** Consignes **
- a) Récrivez sous forme de liste courte le paragraphe de l'article sur les réseaux sociaux qui commence par « Prévue pour le milieu de l'année ». Gardez ses chiffres principaux.
- b) Lisez l'article sur les réseaux sociaux, puis répondez brièvement à chaque question.
(i) Dans quelle ville s'est tenue la conférence Lift, et de quelle édition s'agissait-il ?
(ii) Combien de membres Facebook attend-il cet été ?
(iii) Quel quotidien suisse a publié le titre « Les formations dédiées au marketing digital se multiplient » ?
- c) Traduisez en anglais cette phrase de l'article sur les réseaux sociaux : « Après une phase de méfiance et d'interdiction, les entreprises commencent à réaliser les bénéfices qu'elles peuvent tirer des données engendrées par les réseaux sociaux. »

::: Extrait du document

D’abord méfiantes, les entreprises commencent à réaliser les bénéfices qu’elles peuvent tirer des réseaux sociaux. AFP

Longtemps à la traîne, les entreprises et leur secteur marketing sont en train de s’approprier les réseaux sociaux dont le plus célèbre va entrer en bourse. Tour d’horizon des dernières tendances depuis Genève où s’est tenue la 7e édition de la conférence technologique Lift.

Prévue pour le milieu de l’année, l’entrée en bourse du réseau Facebook dépasse l’estimation première de sa valorisation (entre 75 et 100 milliards de dollars). Selon le site spécialisé ITespresso.fr, les échanges d’actions de l’entreprise sur des marchés privés ont déjà fait monter le titre à plus de 44 dollars l’unité, ce qui valoriserait l’entreprise à 103 milliards de dollars.

C’est un signe parmi d’autres de l’importance prise par ces nouveaux canaux de communication, selon le Français Daniel Kaplan, co-fondateur de la Fondation pour l’internet nouvelle génération (Fing), partenaire de la conférence technologique Lift qui vient de tenir ses assises à Genève.

«Les réseaux sociaux/collaboratifs restent très importants et structurants. Mais leur concentration forte autour de quelques plateformes devient problématique. Imaginez une seule compagnie de téléphone pour le monde entier», relève Daniel Kaplan.

Plateformes spécialisées

De fait, la compagnie de Mark Zuckerberg continue de voir grandir le nombre de ses membres (un milliard attendu cet été). Mais une partie d’entre eux commence à le fuir au profit d’autres plateformes plus spécialisées.

«Le plus intéressant aujourd’hui, ajoute Daniel Kaplan, c’est de voir comment on s’appuie sur des plateformes sociales de communication pour des coordinations d’action ou de marché, comme par exemple tout ce qui tourne autour de la production et de la consommation collaborative. On voit ainsi des services d’achats collaboratifs, de déplacements communs, de partage d’équipement.»

Un point de vue que partage Laurent Haug, l’un des fondateurs de Lift. «On revient à des groupes plus fermés (comme le réseau Path) qui réunissent les vrais amis ou les relations qui comptent vraiment. Toute une série de start-up s’engouffrent dans cette brèche. D’autres misent sur la géolocalisation en offrant des services de socialisation selon la proximité géographique.»

Après une phase de méfiance et d’interdiction, les entreprises commencent à réaliser les bénéfices qu’elles peuvent tirer des données engendrées par les réseaux sociaux. «Les formations dédiées au marketing digital se multiplient», titrait ainsi le dernier cahier emplois du quotidien suisse Le Temps.

Main basse sur les données

Daniel Kaplan confirme: «Les agences de pub engagent à tour de bras des ingénieurs, des statisticiens ou des informaticiens. On accentue ainsi l’un des travers du marketing, à savoir l’asymétrie qu’il engendre entre des entreprises qui capturent de plus en plus de données et des individus ignorant ce que l’ont fait des leurs.»

::::::
::: Matériel fourni

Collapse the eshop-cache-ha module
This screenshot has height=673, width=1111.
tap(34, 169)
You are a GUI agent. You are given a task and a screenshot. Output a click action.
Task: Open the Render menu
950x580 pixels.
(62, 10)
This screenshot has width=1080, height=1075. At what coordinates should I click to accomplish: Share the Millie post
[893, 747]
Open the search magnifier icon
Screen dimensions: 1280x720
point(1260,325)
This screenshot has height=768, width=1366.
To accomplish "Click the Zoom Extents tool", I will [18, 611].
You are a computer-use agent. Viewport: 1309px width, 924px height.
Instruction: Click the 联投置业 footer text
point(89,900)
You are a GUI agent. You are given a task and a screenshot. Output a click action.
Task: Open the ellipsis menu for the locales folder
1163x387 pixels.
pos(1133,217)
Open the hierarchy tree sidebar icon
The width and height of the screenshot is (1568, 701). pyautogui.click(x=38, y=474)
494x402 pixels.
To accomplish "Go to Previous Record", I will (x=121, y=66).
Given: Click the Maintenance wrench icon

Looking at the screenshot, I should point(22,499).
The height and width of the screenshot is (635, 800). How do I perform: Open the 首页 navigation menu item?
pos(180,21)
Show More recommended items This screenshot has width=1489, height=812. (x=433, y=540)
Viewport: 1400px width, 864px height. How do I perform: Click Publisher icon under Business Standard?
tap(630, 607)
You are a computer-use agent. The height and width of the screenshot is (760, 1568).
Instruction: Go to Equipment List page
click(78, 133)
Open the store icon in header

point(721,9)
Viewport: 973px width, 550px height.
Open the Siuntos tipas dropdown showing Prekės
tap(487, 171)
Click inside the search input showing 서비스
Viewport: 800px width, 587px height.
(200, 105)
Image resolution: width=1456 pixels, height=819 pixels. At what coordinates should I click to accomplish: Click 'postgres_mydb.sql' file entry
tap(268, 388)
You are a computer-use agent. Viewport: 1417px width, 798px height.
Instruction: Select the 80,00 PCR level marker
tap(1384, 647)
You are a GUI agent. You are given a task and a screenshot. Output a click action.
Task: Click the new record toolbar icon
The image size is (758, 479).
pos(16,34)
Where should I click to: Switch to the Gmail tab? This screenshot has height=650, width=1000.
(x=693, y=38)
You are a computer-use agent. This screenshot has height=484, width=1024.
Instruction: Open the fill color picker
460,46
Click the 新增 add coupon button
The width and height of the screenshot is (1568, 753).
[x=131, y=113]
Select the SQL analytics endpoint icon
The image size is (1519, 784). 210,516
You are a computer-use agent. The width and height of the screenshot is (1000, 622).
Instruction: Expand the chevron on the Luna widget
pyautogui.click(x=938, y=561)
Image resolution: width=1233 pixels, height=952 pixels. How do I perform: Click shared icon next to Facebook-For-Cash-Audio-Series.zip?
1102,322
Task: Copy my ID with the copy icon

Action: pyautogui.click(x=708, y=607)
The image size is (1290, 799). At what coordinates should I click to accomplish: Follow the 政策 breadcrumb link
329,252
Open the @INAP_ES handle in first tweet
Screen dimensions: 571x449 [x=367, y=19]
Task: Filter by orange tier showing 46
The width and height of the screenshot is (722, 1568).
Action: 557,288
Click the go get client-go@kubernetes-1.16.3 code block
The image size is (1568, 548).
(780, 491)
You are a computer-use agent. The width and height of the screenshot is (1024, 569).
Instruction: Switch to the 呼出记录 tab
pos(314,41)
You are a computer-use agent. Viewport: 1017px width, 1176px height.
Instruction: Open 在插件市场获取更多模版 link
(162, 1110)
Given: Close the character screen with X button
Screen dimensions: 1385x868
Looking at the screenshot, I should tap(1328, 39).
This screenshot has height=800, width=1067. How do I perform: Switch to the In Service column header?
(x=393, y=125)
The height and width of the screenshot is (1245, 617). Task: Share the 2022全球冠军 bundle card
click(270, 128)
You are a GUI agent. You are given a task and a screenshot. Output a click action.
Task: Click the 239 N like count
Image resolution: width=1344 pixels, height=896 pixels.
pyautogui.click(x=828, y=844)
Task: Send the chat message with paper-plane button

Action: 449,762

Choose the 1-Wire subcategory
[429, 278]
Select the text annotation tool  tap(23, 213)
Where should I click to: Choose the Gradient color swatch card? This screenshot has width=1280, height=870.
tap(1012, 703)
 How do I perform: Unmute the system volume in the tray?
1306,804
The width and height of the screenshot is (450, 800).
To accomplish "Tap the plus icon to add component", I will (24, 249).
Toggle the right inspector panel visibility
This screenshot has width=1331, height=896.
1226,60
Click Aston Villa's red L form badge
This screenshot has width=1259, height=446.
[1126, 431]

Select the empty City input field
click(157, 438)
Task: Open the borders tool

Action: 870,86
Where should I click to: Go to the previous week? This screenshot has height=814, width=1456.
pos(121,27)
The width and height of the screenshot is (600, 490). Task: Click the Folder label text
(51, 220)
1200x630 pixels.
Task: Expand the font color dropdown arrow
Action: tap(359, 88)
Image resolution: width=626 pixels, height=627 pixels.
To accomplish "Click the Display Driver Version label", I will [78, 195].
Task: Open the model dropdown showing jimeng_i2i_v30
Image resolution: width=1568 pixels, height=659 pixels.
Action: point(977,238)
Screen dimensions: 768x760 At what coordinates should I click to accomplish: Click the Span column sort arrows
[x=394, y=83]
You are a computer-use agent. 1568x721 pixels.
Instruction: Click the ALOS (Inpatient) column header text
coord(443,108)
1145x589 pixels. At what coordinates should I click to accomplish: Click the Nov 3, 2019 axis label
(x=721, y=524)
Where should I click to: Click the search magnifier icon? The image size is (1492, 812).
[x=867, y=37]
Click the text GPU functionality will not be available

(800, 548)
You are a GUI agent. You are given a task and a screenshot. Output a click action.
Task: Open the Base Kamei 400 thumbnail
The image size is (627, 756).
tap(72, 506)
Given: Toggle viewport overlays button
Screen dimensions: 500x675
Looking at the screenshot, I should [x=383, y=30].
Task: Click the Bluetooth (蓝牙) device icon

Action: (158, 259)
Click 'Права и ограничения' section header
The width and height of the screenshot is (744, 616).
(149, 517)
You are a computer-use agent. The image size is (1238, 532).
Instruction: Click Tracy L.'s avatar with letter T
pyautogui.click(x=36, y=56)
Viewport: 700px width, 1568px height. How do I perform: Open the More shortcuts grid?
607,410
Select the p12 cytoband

::::::

** Réponses **
- a)
- L'entrée en bourse de Facebook est prévue vers le milieu de l'année.
- Sa valeur dépasse déjà la première estimation, qui était de 75 à 100 milliards de dollars.
- D'après le site ITespresso.fr, l'action a dépassé 44 dollars sur des marchés privés.
- À ce prix, l'entreprise vaudrait 103 milliards de dollars.

- b)
(i) À Genève. C'était la 7e édition.
(ii) Un milliard.
(iii) Le Temps.

- c) After a period of distrust and bans, companies are beginning to realize the benefits they can draw from the data generated by social networks.